The contents of this post use four-word-phrase v0.0.1 - note that later versions are somewhat differently structured. The core functionality pseudorandomly generates phrases from a dictionary, and the various defined classes are extensible to allow additional implementations for types of data storage and access. That the output of generated phrases is deterministic for a given seed value and dictionary makes testing that much easier, and expands the range of possible uses for such a system.
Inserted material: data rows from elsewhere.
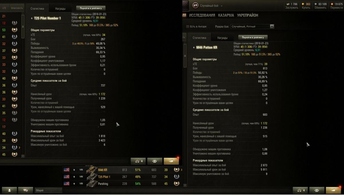The width and height of the screenshot is (344, 195).
Task: Toggle the Есть в Ангаре checkbox
Action: [x=188, y=26]
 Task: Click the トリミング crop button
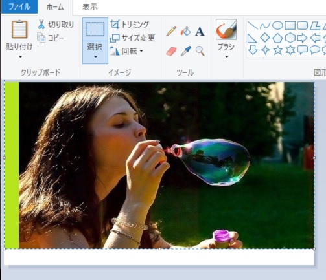(x=130, y=25)
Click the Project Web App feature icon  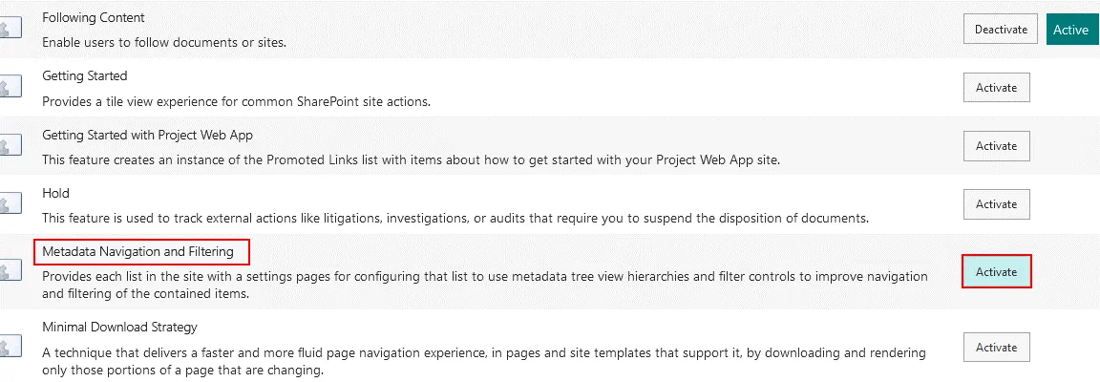pos(10,146)
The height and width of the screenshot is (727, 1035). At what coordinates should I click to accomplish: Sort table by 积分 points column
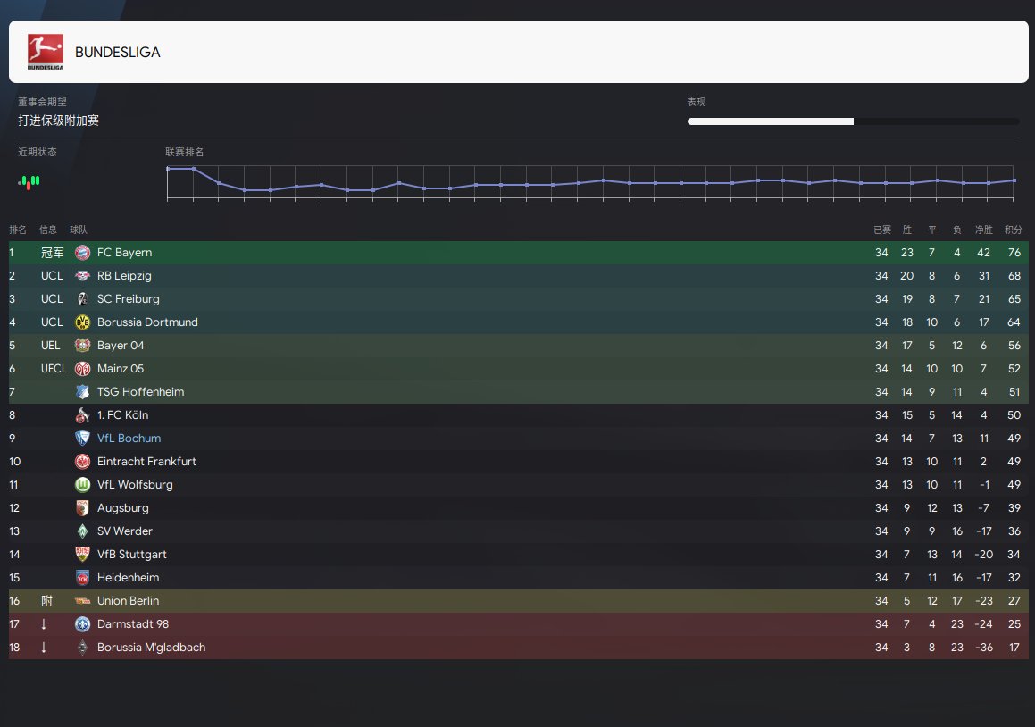1014,230
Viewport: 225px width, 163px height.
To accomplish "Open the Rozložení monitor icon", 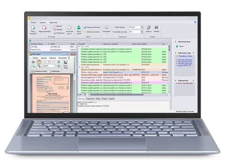I will point(106,27).
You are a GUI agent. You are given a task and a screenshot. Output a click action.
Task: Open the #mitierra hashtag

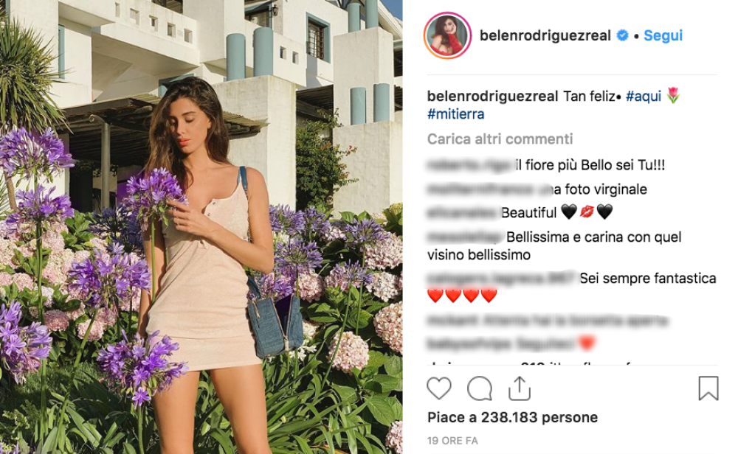(455, 114)
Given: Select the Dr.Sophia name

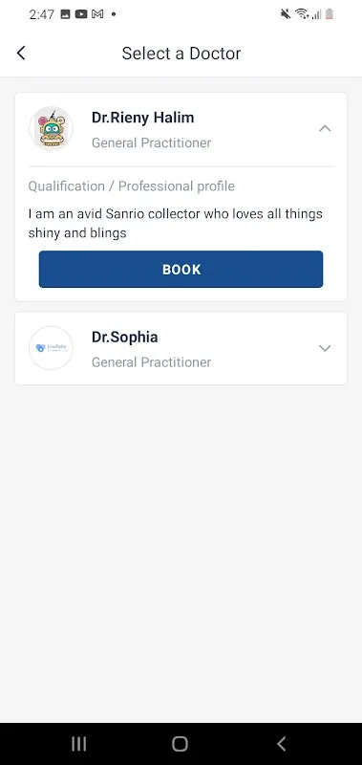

The examples I provide use Moby-Dick as the source text for generation, for no reason other than the fact that the results are fairly distinctive:
maimed jeopardize concentrations hilarity infected dreamy confluent support revered assented mid-day valves bow-window festoons lying calabash marlingspike scrupulous whisper dared
A dictionary is generated by running the text of Moby-Dick through a stream that tokenizes it and then accepts or rejects individual words by matching against regular expressions. No attempt is made to be any smarter than this:
// Look for words that are neither too short nor too long. We'll accept some compound // words, since they're fairly common in this text. this.acceptanceRegExp = /^[a-z-]{5,14}$/; // Reject overly hyphenated words. Herman Melville liked his hyphens. this.rejectionRegExp = /-{2,}|-.*-/; if(this.acceptanceRegExp.test(word) && !this.rejectionRegExp.test(word)) { this.push(word); }
With a dictionary generated and written to file, it can be loaded into memory as needed and any number of phrases created from its contents. This following example is more direct and self-contained: it loads the raw text of the book, feeds it into the tokenizer to generate a dictionary in memory, and then produces a set of pseudorandom phrases from the dictionary. The output is deterministic for a given seed:
var async = require('async'); var fs = require('fs'); var path = require('path'); var fwp = require('four-word-phrase'); var generator = new fwp.generator.MemoryGenerator({ baseSeed: 'a random seed' }); var filePath ='path/to/four-word-phrase/example/mobyDick.txt'; var readStream = fs.createReadStream(filePath); var importer = new fwp.importer.ReadStreamImporter(generator); importer.import({ readStream: readStream }, function (error) { if (error) { return console.error(error); } var phraseLength = 4; async.times(10, function (index, asyncCallback) { generator.nextPhrase(phraseLength, asyncCallback); }, function (error, phrases) { if (error) { return console.error(error); } phrases.forEach(function (phrase, index) { console.log('Phrase ' + (index + 1) + ': ' + phrase.join(' ')); }); }); });
As it stands this Node.js code is something of a toy; it is efficient and usable, but just a step on the way to further explorations using larger chunks of the Project Gutenberg texts. The real challenge here is, as I mentioned, the various forms of gardening needed to generate a useful dictionary from a very large set of raw texts. For example, it is not as straightforward as you might imagine to restrict yourself to English words when naively processing tens of thousands of books written over the past couple of centuries. Considered in the aggregate, most of the common words used in all European languages are encapsulated in asides, dialog, and so forth present in ostensibly English works. Given this and the bad word issue - also not as simple to manage as you might imagine - it is a matter of curiosity on my part as to how much work will in fact be involved in creating a 1,000,000 word more-or-less-English dictionary that lacks all of the bad and unhelpful words likely to cause issues in commercial use. Is it even possible to approach that word count? Having such a thing might be useful in some endeavors for the purpose of generating useful identifiers, reminders, passwords, and so forth.